Tennista disabile fa causa a Ryanair: "Pagati 27 euro in più per la carrozzina"

ORIO AL SERIO - Un risarcimento simbolico di 150 euro. E' quanto chiede un tennista disabile salentino che ha deciso di fare causa a Ryanair. Il motivo è presto detto: durante un suo viaggio verso Brindisi gli è stato chiesto un supplemento per il peso della carrozzina

Ha deciso di fare causa alla compagnia aerea Ryanair più per una questione di principio e di rispetto: un tennista disabile residente nel Salento sostiene di essere stato costretto a pagare 27,50 euro in più per il bagaglio a mano, perché eccedeva il limite prestabilito, anche se era materiale indispensabile per la sua carrozzina.

I fatti, rivelati soltanto oggi, risalgono in realtà all'11 settembre quando il tennista era venuto in Lombardia a disputare un torneo. Finito l'appuntamento sportivo, si è recato a Orio al Serio per prendere l'aereo diretto a Brindisi.

Al banco, però, l'amara sorpresa: un supplemento di 27,50 euro perché il bagaglio a mano eccedeva di 4 chili il limite consentito. A nulla è servito far presente che si trattata di materiale della sua carrozzina. Se voleva salire su quel volo, doveva sborsare quella cifra.

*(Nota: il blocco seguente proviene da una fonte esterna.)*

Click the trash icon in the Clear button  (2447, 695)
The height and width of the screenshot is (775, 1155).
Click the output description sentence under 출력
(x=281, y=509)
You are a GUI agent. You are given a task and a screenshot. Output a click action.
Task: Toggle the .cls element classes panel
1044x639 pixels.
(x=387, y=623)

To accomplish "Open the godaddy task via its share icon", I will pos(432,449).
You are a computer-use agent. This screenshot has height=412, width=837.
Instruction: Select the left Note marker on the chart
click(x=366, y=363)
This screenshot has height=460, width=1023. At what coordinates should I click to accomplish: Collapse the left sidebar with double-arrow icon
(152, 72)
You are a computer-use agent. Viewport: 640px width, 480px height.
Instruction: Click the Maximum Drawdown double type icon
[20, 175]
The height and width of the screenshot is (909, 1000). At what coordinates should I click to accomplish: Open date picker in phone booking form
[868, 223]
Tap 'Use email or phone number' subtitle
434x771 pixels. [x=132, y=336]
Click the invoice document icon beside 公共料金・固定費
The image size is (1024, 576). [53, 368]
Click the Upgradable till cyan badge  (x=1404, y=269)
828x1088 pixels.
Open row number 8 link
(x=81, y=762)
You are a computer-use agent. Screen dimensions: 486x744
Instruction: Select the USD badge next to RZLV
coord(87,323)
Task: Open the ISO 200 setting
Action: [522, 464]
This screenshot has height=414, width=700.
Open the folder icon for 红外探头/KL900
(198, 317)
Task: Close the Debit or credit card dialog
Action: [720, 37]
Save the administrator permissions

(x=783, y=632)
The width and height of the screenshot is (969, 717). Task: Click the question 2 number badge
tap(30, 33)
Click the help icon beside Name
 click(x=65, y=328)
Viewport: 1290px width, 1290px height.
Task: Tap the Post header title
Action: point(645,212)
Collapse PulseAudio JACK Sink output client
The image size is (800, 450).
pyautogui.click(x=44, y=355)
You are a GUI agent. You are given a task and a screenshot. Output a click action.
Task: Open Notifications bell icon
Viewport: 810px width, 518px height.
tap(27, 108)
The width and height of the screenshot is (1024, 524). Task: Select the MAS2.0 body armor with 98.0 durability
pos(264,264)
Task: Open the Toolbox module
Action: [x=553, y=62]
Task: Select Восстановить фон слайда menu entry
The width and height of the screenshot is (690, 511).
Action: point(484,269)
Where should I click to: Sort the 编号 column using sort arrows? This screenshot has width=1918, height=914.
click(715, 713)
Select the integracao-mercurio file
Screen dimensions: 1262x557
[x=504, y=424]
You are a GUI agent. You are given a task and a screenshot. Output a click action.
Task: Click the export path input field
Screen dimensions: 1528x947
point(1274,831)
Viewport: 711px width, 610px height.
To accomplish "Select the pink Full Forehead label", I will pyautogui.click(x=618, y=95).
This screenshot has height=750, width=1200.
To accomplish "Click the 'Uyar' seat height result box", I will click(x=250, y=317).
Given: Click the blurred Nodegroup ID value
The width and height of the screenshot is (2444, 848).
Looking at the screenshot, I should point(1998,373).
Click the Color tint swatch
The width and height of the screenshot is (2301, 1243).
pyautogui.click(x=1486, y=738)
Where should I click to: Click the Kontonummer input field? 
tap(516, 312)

Cosa che lui ha regolarmente fatto ma, una volta arrivato a casa, per una questione di principio si è rivolto all'avvocato Stefano Gallotta dell'associazione Codici Lecce. Hanno deciso di intentare una causa a Ryanair, sostenendo che il pagamento per il peso eccedente abbia violato la normativa. Il tennista, che sostiene di non aver mai vissuto un'esperienza simile nei suoi precedenti viaggi, chiede un risarcimento simbolico di 150 euro.